Using this template you can decide on several charities that you will support forever. You can plug in dollar amounts that you want to give and which order you will fill those buckets. Then you “fund” your giving buckets and when the money runs out you don’t give.
- Religious – $10,000
- Educational – $8,000
- Health – $5,000
- Social Good – $5,000
- Arts – $2,000
This totals $30,000 in total giving. Bill and Sue would need to net $200,000 per year to continue giving at the 15% level and meet all of these desires. But in the meantime Bill and Sue know where each dollar goes first. With their current $100,000 net salary they are able to give $10,000 to their religious bucket and an additional $5,000 to their educational bucket.
Should they get a raise to $125,000 they would be able to give away $18,750. This means religious bucket gets the same $10,000, education bucket gets the whole $8,000 and they have enough left to give $750 to their health bucket.

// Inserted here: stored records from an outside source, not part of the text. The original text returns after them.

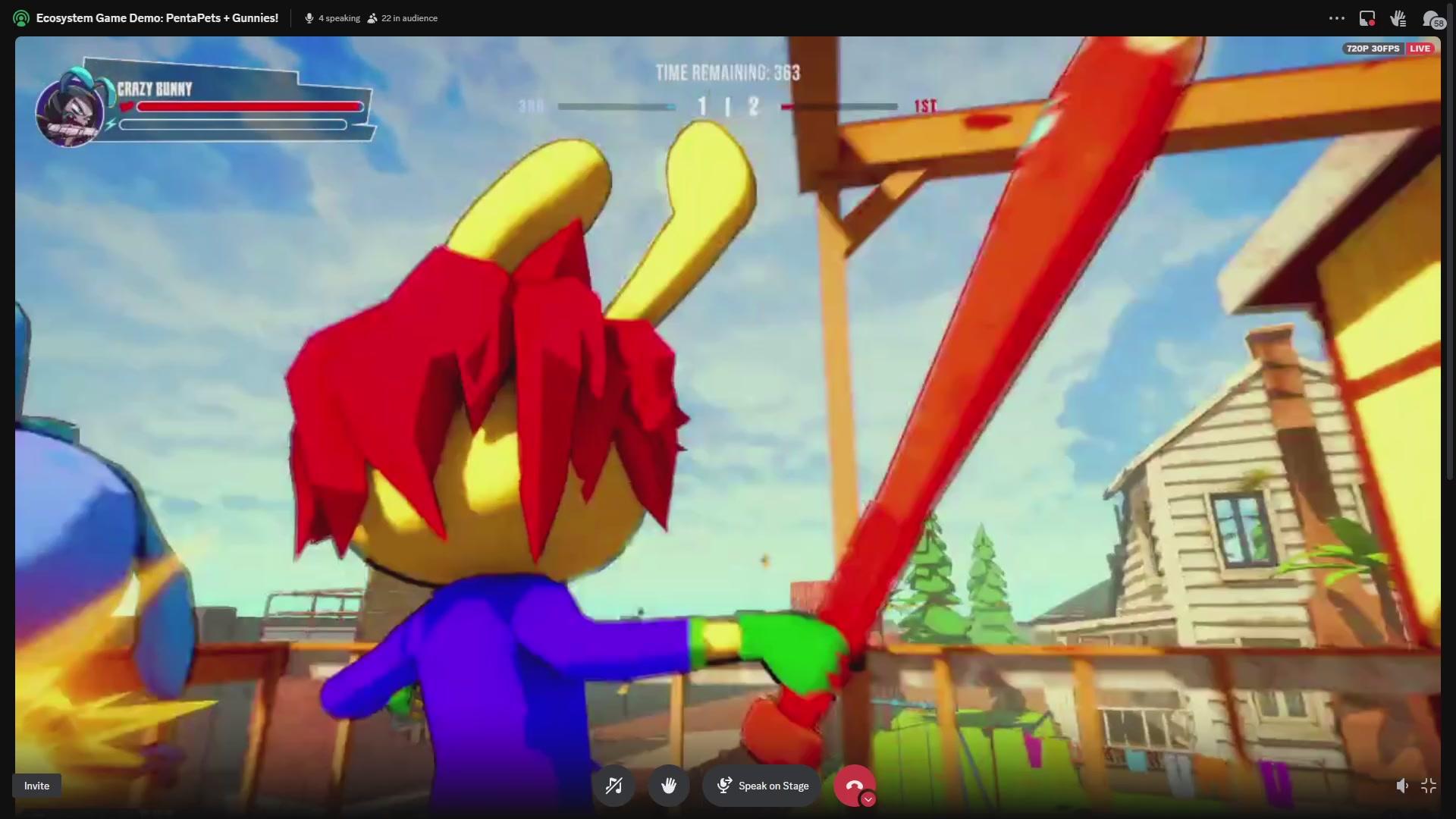Open the three-dots more options menu
Screen dimensions: 1456x819
(1337, 18)
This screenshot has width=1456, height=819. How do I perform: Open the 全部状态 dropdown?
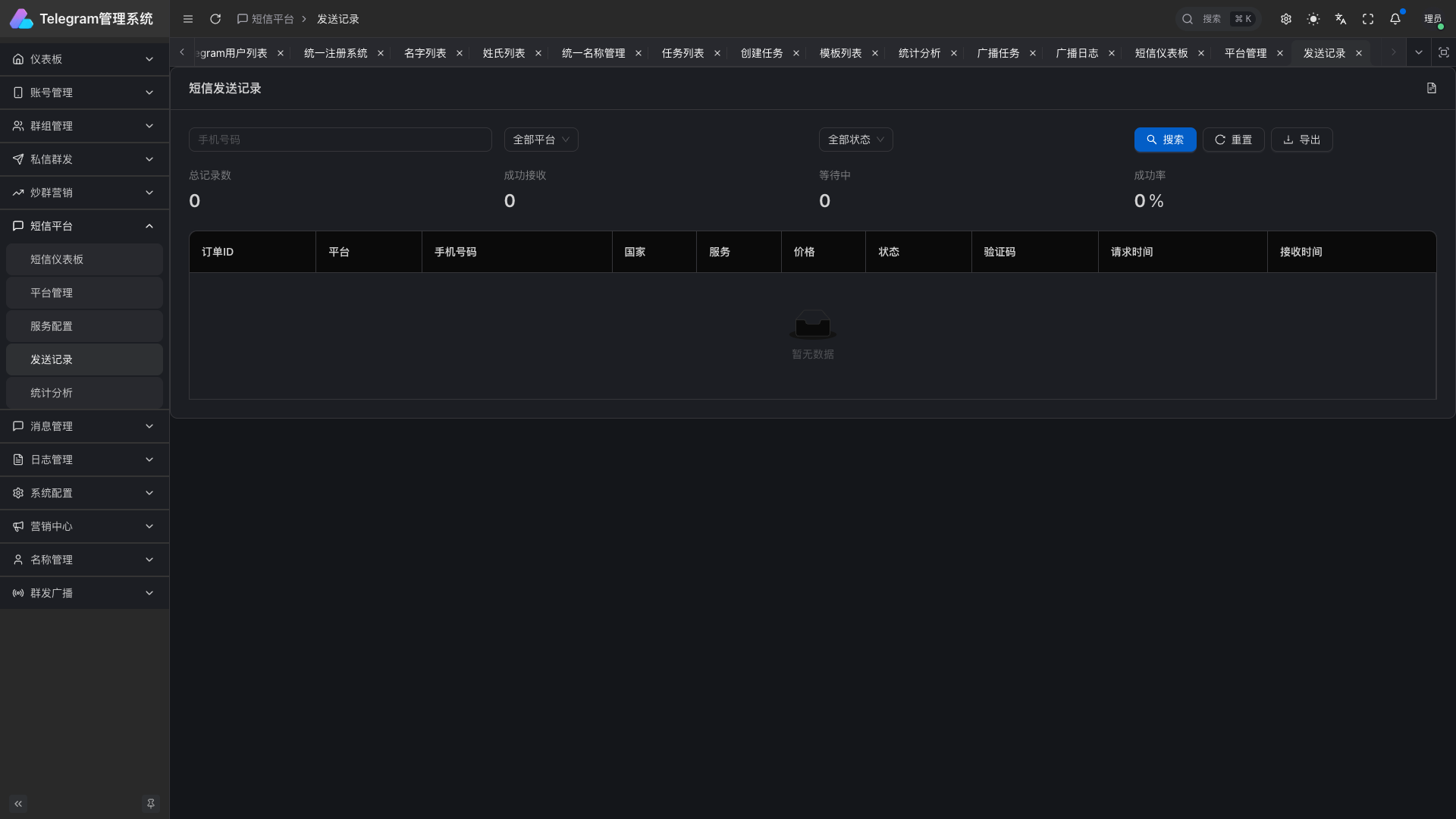point(855,140)
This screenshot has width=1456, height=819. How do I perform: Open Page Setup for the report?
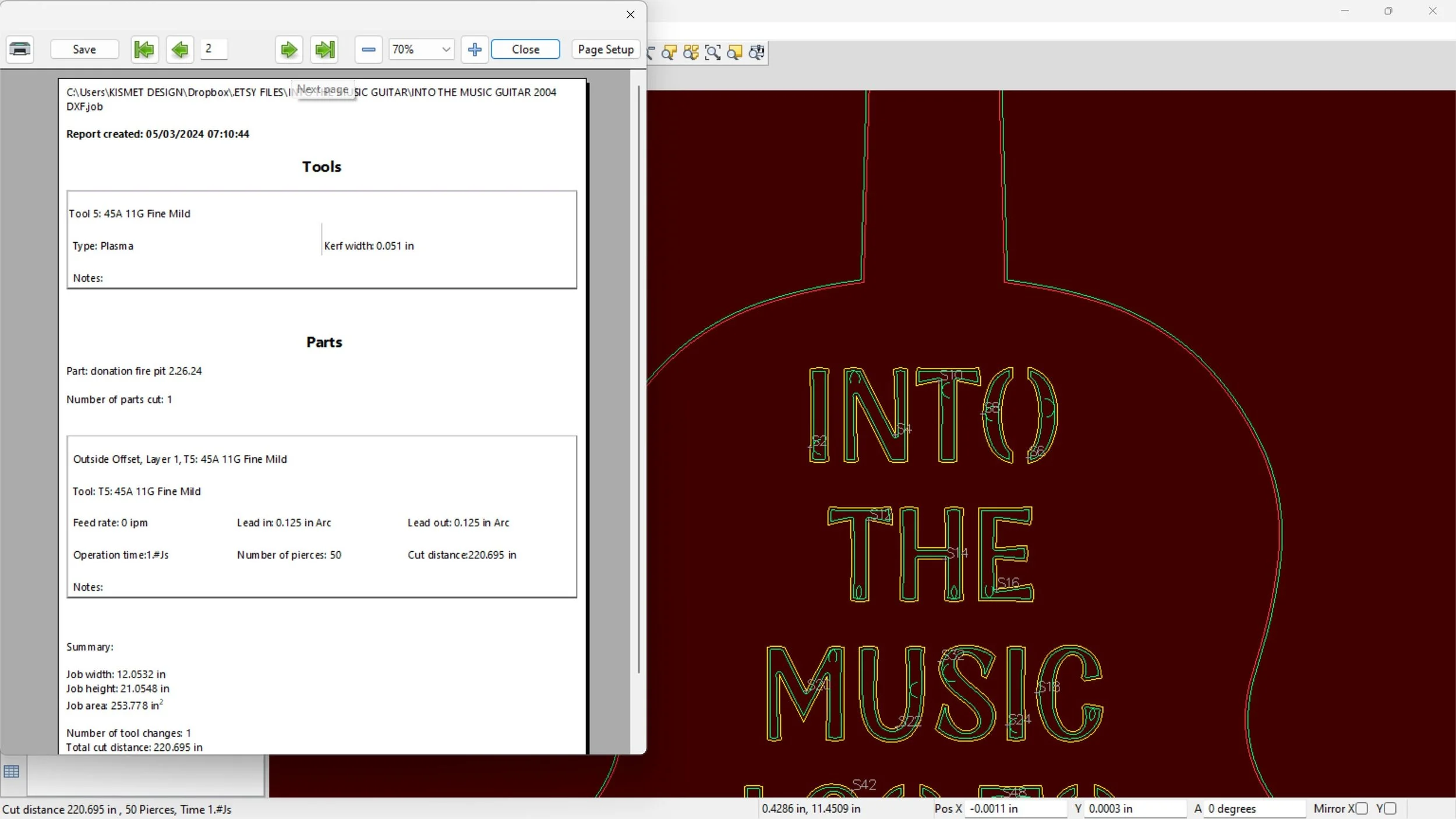pyautogui.click(x=606, y=49)
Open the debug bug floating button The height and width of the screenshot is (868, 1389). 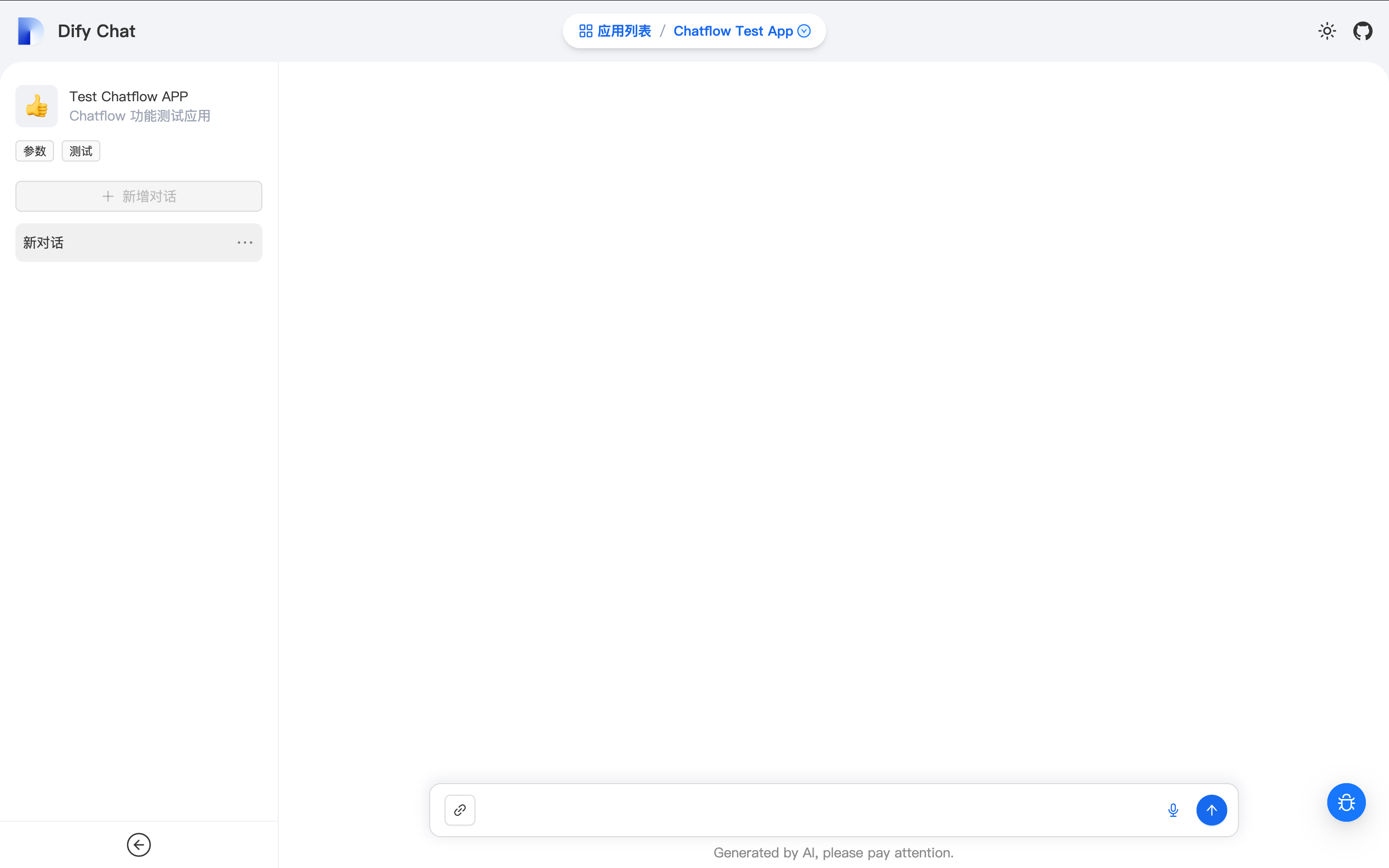point(1346,802)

This is a very malleable system. The core of the system is making sure that you have a maximum of 5 charities you are focused on in any year. This allows you to respond to good requests with: “I’m sorry, we have already allocated all our charitable dollars for this year.”
That sounds harsh, but I know an organization would rather not have drips and drabs into their general fund each year. They want long term committed givers and by saying no to the charities that aren’t in your buckets means you can say YES in a very meaningful way to the charities that you do select.